CD-Tipp : Geballte Rock-Songs mit Seele und viel Wumms

✮✮✮✮✮ The Picturebooks „The Hands Of Time“: Minimalistische Southern-Garage-Rock-Songs.

Sie gehören zu den am härtesten arbeitenden Musikern im deutschen Rockbusiness. Fortwährend halten sie ihre Fans über die sozialen Netzwerke auf dem Laufenden – ganz gleich, ob sie touren, gerade mal wieder ein Album aufnehmen, an ihren Motorrädern rumschrauben oder Sonderanfertigungen montieren oder eine Pause von allem einlegen.

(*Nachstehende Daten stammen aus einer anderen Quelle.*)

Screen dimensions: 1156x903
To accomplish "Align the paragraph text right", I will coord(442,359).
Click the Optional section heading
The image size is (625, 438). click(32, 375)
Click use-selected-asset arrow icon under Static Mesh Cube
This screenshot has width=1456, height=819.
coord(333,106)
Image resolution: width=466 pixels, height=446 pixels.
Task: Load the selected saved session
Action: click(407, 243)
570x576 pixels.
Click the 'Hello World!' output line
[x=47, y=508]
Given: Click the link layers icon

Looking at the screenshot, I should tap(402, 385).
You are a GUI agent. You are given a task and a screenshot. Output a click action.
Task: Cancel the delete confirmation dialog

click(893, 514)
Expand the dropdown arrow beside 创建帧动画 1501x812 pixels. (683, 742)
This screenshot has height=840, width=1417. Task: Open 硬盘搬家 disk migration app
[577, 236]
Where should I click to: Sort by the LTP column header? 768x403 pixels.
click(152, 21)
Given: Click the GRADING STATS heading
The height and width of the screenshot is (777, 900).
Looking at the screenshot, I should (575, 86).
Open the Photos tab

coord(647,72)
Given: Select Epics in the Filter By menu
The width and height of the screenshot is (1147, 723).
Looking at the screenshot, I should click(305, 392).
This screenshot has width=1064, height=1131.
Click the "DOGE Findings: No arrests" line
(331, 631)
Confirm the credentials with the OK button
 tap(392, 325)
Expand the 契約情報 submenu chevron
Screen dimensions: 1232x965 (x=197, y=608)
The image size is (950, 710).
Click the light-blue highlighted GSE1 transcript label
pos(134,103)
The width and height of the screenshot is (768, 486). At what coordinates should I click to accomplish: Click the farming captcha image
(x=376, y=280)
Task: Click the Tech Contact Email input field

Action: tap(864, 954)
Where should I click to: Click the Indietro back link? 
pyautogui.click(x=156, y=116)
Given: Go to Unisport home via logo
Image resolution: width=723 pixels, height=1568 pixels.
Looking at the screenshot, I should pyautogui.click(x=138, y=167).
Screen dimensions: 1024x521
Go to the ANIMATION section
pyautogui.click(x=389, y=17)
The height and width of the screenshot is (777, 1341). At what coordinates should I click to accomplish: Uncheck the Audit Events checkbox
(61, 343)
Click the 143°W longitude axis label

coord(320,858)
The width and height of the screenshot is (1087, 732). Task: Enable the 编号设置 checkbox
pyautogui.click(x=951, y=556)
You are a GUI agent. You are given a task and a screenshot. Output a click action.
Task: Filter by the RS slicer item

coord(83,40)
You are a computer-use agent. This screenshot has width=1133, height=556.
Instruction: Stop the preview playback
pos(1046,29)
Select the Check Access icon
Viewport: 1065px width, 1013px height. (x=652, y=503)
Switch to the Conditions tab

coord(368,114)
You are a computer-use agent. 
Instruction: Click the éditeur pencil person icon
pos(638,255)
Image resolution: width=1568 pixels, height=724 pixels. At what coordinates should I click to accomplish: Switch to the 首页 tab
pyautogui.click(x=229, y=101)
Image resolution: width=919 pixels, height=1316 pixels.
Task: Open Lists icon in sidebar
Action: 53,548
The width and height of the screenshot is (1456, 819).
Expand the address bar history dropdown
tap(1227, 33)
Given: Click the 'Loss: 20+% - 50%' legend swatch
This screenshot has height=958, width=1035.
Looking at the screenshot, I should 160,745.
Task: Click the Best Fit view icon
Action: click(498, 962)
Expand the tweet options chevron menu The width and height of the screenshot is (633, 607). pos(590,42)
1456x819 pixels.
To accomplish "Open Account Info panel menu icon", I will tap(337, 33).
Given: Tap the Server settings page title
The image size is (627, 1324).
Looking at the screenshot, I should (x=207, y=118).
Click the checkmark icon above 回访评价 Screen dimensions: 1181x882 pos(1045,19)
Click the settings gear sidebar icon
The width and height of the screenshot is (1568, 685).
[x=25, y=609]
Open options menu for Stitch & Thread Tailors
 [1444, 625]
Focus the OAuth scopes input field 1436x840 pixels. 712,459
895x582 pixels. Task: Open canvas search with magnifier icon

Letzteres passiert aber eher selten, denn Sänger und Gitarrist Fynn Grabke, Sohn des einstigen Skateboard-Akrobaten und Thumb-Sängers Claus Grabke, und Schlagzeuger Philipp Mirtschink sind Macher. Sie arbeiten unentwegt, denn sie haben Lust und nutzen die Gunst der Stunde, solange man ihre Lieder hört.

Gerade waren sie als Vorgruppe von Monster Truck in Kanada auf Tournee, Anfang April startet ihre Europa-Headlinertour. Dazwischen erscheint das fünfte Album ihrer Band The Picturebooks namens „The Hands Of Time“ (Century Media/­Universal).

Das am 8. März veröffentlichte Album mit teils selbstgebauten Percussion-Instrumenten, der Unterstützung von The Pretenders-Frontfrau Chrissie Hynde (in „You Can´t Let Go“) und unter der Ägide von Claus Grabke, der die Songs mit dem Duo in seinem eigenen Studio produzierte, entstand wieder ein typisches The Picturebook-Album – sprich: elf minimalistische Southern-Garage-Rock-Songs mit Seele und viel Wumms.

Die Band bleibt auf „The Hands Of Time“ ihrem Stil treu, langweilt aber zu keiner Zeit. Dieser Balanceakt ist große Kunst. Zu erleben sind sie auf ihrer Tour unter anderem in Frankfurt und Stuttgart.